Eine Riesenschildkröte schwimmt im Wasser bei Galapagos

AFP/PABLO COZZAGLIO

Labor der Evolution (2)

Die Riesenschildkröten auf Galapagos
Von Birgit Dalheimer

Einst ist Charles Darwin bei seinem fünf-wöchigen Aufenthalt auf den Galapagos-Inseln auf ihnen geritten. Gut eineinhalb Jahrhunderte später waren viele der Riesenschildkrötenarten vom Aussterben bedroht. Nicht nur der später berühmt gewordene Evolutionsforscher, auch die Passagiere der allermeisten anderen vorbeifahrenden Boote ernährten sich von dem angeblich sehr schmackhaften Fleisch der Riesenschildkröten. Im Jahr 1978 wurde das gesamte Archipel zum UNESCO-Weltnaturerbe erklärt. Seither werden vermehrt Anstrengungen unternommen, die einmaligen Tierarten zu retten. Auf der westlichsten der von Menschen bewohnten Galápagos-Inseln, der Insel Isabela, gibt es eine Schildkröten-Zuchtstation, die sich der verschiedenen Arten der Land-Riesenschildkröten annimmt. Und an den Stränden der Insel versucht man, die Nistplätze der ebenfalls gigantischen Meeresschildkröten zu schützen.

**VORLIEGENDE DATEN:**
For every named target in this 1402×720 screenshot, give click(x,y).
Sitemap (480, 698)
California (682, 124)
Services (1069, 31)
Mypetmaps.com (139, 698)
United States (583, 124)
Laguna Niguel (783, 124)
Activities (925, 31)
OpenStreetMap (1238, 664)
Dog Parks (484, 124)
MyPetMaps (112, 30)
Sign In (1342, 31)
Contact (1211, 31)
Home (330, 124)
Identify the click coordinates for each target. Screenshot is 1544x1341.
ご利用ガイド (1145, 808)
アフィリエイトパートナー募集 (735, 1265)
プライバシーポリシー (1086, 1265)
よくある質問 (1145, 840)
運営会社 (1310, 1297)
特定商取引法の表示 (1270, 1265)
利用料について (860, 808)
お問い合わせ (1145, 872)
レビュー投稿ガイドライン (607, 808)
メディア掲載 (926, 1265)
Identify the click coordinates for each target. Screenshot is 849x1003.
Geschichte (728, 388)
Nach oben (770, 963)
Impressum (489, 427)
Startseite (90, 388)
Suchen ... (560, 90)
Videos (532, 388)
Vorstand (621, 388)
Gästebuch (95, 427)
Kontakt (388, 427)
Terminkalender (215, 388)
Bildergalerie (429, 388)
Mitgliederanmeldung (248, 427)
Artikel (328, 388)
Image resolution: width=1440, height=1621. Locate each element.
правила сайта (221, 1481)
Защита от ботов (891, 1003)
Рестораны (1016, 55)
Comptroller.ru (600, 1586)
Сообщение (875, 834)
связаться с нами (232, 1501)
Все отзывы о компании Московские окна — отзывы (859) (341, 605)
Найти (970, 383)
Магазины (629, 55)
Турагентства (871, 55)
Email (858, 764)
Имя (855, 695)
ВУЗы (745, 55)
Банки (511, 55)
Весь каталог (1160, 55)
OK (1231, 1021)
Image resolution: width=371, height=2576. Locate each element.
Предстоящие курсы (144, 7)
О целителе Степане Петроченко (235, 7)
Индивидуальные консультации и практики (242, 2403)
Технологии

**AUFGABEN:**
1: In welchem Jahr wurde das Archipel laut dem Text über die Riesenschildkröten zum UNESCO-Weltnaturerbe erklärt?
2: Überarbeite im Text über die Riesenschildkröten den Abschnitt, der mit „Einst ist Charles“ beginnt und mit „Meeresschildkröten zu schützen.“ endet, und setze darin „Schiffe“ an die Stelle von „Boote“.
3: Welche Personennamen kommen im Text über die Riesenschildkröten vor?

**LÖSUNGEN:**
1: Im Jahr 1978.

2:
Einst ist Charles Darwin bei seinem fünf-wöchigen Aufenthalt auf den Galapagos-Inseln auf ihnen geritten. Gut eineinhalb Jahrhunderte später waren viele der Riesenschildkrötenarten vom Aussterben bedroht. Nicht nur der später berühmt gewordene Evolutionsforscher, auch die Passagiere der allermeisten anderen vorbeifahrenden Schiffe ernährten sich von dem angeblich sehr schmackhaften Fleisch der Riesenschildkröten. Im Jahr 1978 wurde das gesamte Archipel zum UNESCO-Weltnaturerbe erklärt. Seither werden vermehrt Anstrengungen unternommen, die einmaligen Tierarten zu retten. Auf der westlichsten der von Menschen bewohnten Galápagos-Inseln, der Insel Isabela, gibt es eine Schildkröten-Zuchtstation, die sich der verschiedenen Arten der Land-Riesenschildkröten annimmt. Und an den Stränden der Insel versucht man, die Nistplätze der ebenfalls gigantischen Meeresschildkröten zu schützen.

3: Pablo Cozzaglio, Birgit Dalheimer, Charles Darwin